We've all had the experience of looking through old photo albums of ourselves and laughing (and cringing) at the style choices we made back then. Those wide lapels, the shaggy long hair, the bell-bottom jeans. There we are, gathered around the 8-track player, feeling vital and modern. The thing is, of course we were – for that time. It's the same no matter what era you grew up in and it will be the same for us again in later years: Today's hot new trend is tomorrow's quaint curiosity.

In dentistry we see this, too. You ask a patient to open wide and you see what I call a "museum of dentistry." You see repairs and restorations of different vintages that represent the best professional standards at the time they were done, but are the oral care equivalent of 8-track technology in today's world of high-performance digital dentistry.

I'm not suggesting that dentists should feel bad about the old-school dentistry they find in the mouths of longtime patients. The work that was done then was great for its time.

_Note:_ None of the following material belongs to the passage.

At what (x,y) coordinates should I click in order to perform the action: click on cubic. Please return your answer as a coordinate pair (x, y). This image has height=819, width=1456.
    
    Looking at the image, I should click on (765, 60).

You need to honor the past and acknowledge what you achieved with what you had, while at the same time always adjusting your sights to that ideal baseline as it stands today.

It's not that you have to put a time limit on restorations, or suggest to patients that they overhaul their dental work every time something new emerges, but there comes a point when the functional and esthetic advantages of new procedures and materials are hard to ignore. You're not rejecting your earlier standards as being wrong. You're simply accepting that those standards were the best for that time, and that patients must be given the choice to engage with dentistry at the level of today's possibilities.